TWENTY-TWO PANELS THAT ALWAYS WORK
Lately I've been on a tear, trying to get all of the folks who email me about comic book production to just make a comic for themselves. Last week, if you'll recall, I offered up some dialogue for artists who couldn't hook up with writers…
…and then I got a whole bunch of email from writers asking me what they could do without artists.
I tell you, that one killed me, because pictures are everywhere; it's the story that's hard. If you've got a story, you can find a way to illustrate it, if you look hard enough.

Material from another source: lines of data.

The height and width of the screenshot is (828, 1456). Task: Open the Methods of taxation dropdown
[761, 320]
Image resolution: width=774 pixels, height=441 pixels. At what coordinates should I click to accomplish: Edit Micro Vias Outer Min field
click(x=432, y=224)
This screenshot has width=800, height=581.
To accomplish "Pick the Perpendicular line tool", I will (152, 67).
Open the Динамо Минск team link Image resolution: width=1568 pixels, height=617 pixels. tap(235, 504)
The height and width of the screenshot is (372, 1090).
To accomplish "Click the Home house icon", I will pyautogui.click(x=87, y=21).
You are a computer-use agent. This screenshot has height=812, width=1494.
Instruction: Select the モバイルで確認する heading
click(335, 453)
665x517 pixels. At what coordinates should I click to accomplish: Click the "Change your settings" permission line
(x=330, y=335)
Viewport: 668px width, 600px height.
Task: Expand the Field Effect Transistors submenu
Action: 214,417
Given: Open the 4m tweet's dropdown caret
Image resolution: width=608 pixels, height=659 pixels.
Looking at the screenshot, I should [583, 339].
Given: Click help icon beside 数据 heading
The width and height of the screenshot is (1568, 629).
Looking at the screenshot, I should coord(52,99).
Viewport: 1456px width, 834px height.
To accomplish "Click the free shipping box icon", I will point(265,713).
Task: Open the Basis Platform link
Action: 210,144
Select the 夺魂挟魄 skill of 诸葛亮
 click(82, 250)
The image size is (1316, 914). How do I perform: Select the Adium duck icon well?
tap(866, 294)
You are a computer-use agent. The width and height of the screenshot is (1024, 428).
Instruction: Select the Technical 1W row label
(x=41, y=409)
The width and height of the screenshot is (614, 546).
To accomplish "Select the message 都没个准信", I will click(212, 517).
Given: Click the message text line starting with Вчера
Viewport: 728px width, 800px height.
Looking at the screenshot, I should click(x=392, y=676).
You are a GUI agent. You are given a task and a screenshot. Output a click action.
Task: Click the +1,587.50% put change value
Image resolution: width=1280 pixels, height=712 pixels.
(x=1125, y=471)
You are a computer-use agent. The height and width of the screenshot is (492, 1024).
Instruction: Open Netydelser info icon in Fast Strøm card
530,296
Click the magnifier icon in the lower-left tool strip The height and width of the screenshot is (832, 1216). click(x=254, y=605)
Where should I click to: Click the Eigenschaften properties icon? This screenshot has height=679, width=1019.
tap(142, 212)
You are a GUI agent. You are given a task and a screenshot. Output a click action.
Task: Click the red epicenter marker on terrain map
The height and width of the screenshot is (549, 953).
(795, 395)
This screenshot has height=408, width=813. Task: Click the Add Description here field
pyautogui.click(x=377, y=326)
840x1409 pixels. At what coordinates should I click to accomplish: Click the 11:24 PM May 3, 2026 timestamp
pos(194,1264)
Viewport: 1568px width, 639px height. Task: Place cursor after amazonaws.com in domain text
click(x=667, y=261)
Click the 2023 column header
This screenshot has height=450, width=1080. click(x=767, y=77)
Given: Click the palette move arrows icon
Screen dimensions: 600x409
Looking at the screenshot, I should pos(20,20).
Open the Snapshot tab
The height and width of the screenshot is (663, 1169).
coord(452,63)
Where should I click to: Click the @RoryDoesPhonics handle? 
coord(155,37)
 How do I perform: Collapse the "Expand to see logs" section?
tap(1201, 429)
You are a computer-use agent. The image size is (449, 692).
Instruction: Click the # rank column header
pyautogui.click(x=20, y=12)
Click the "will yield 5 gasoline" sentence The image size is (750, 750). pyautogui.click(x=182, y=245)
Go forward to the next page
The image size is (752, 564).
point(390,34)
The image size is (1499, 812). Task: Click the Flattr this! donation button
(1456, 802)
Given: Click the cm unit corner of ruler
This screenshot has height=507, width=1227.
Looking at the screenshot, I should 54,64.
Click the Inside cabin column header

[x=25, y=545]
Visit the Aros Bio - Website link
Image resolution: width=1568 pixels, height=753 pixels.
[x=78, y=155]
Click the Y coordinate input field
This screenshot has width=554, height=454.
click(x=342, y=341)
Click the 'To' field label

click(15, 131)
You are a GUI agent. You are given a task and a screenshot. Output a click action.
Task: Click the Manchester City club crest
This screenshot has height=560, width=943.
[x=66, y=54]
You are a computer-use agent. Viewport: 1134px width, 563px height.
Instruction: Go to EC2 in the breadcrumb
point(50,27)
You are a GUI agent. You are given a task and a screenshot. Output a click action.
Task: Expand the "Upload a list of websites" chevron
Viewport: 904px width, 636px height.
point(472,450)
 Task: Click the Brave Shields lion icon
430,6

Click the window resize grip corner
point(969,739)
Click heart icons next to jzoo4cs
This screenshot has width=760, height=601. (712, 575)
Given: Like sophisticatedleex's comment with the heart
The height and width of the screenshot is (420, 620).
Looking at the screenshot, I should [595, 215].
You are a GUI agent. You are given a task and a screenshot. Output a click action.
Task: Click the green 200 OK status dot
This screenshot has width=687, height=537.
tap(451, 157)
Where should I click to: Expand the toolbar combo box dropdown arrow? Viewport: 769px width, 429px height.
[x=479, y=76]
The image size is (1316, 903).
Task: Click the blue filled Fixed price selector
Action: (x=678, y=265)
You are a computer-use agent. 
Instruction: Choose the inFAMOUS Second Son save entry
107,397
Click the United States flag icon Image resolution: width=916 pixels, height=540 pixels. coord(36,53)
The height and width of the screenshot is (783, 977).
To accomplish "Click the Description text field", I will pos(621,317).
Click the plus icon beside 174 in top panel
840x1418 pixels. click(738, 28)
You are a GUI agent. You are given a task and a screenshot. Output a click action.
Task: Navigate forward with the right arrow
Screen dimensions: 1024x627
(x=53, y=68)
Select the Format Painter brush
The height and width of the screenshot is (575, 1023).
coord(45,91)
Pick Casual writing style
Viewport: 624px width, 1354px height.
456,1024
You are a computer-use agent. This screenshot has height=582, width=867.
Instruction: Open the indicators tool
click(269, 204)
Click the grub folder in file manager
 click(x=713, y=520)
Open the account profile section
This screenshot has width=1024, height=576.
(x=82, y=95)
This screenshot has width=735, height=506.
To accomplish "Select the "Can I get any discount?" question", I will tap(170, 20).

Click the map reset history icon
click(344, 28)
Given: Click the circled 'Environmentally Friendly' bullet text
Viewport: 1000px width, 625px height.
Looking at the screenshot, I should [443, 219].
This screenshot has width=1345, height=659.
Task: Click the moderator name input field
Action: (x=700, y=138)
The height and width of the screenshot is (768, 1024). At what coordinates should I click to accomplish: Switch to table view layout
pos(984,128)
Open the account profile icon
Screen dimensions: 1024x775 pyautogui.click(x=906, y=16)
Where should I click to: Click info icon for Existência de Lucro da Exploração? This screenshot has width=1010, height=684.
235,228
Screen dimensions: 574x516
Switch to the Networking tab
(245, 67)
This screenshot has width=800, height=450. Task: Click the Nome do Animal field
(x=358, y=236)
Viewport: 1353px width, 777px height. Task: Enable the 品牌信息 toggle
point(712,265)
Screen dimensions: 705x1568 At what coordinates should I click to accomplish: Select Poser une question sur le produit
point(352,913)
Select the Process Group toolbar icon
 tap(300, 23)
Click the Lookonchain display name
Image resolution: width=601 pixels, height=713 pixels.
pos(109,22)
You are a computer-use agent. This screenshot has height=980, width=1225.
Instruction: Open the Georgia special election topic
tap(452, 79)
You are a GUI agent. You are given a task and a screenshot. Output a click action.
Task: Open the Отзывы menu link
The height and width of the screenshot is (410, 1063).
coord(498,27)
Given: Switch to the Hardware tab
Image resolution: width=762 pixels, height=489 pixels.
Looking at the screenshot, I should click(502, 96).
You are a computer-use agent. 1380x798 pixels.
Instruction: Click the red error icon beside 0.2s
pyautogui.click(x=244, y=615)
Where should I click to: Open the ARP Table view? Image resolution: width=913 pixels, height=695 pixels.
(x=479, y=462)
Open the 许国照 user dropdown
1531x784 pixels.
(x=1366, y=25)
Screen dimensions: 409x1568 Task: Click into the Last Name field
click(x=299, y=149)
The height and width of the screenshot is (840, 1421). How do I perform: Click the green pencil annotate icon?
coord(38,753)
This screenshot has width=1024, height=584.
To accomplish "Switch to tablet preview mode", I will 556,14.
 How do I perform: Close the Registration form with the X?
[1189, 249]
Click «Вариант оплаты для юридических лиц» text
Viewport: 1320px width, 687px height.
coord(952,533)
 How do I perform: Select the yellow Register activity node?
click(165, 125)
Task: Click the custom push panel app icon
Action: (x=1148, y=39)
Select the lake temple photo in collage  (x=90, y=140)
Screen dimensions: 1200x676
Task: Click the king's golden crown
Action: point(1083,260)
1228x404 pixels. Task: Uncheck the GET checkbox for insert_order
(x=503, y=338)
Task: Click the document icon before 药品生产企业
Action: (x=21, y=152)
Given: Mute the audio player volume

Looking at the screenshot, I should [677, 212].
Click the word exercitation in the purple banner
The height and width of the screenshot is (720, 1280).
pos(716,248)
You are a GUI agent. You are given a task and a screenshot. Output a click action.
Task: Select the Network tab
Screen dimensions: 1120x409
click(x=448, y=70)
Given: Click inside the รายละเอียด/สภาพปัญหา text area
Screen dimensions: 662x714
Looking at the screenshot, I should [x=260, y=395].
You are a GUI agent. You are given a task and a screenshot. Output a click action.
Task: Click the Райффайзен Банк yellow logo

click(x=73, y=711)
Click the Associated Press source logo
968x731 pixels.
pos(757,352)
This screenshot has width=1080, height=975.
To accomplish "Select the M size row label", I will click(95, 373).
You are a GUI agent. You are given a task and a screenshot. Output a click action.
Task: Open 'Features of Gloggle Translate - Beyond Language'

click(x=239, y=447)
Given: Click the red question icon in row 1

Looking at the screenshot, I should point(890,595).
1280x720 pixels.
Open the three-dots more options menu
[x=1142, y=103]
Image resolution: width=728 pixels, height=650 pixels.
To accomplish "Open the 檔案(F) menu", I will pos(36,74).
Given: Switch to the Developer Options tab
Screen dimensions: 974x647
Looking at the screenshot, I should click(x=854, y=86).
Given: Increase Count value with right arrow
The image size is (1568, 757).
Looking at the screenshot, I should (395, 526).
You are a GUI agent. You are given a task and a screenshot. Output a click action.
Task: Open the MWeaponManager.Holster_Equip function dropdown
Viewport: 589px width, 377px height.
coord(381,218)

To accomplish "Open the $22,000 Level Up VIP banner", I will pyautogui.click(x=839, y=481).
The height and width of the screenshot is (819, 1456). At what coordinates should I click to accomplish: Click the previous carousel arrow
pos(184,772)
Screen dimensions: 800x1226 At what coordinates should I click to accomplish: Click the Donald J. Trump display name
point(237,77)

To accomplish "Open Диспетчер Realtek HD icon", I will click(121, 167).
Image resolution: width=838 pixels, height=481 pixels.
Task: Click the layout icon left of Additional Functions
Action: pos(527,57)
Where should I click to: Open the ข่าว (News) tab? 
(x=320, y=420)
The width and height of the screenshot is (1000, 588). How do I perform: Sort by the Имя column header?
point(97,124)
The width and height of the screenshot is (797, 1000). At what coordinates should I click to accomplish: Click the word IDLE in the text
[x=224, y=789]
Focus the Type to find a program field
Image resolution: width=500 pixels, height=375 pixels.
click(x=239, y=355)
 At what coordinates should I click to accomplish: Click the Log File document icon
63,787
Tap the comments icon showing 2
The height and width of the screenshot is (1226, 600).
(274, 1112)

I got some pretty bad news recently; my dad's in the hospital with a bum ticker. And that's fine; no need to send me sympathy emails; everyone has things in their personal life they have to deal with. This is one of mine. That shouldn't stop the comics from coming, though…
My point in bringing it up here is that I've been worrying about the old goat and I haven't been sleeping very much, lately. So, one night last week, I couldn't sleep, and tried to work on a script in the middle of the night. But my concentration was shot, and it just wasn't happening. At some point I remember thinking, "Well, here's a perfect time to see if all that theory about just shutting up and doing a comic to get one out works," and I decided to not go to bed until I had a finished twelve page minicomic in my hands.
I pulled out my xeroxed-upon-xeroxed copy of Wally Wood's 22 Panels That Always Work, with the intention of actually drawing some art using that as a guide, but it was nearly 3:00 am when I started, and I figured if I wanted to go to bed before five I was going to have to find a work-around.
So I wrote the thing in mostly first-person narrative captions, because that's quick to letter, and used the whole damn thing to illustrate the mini.
Here's an exclusive comic, then, by me and Wally Wood, done between 3:00 am and 4:45 am, in the wee hours of December 19th and available here, only at Comic Book Resources.
If I can do it, you can, too. At the very least, refer to this Wally Wood page. That guy knew what he was doing.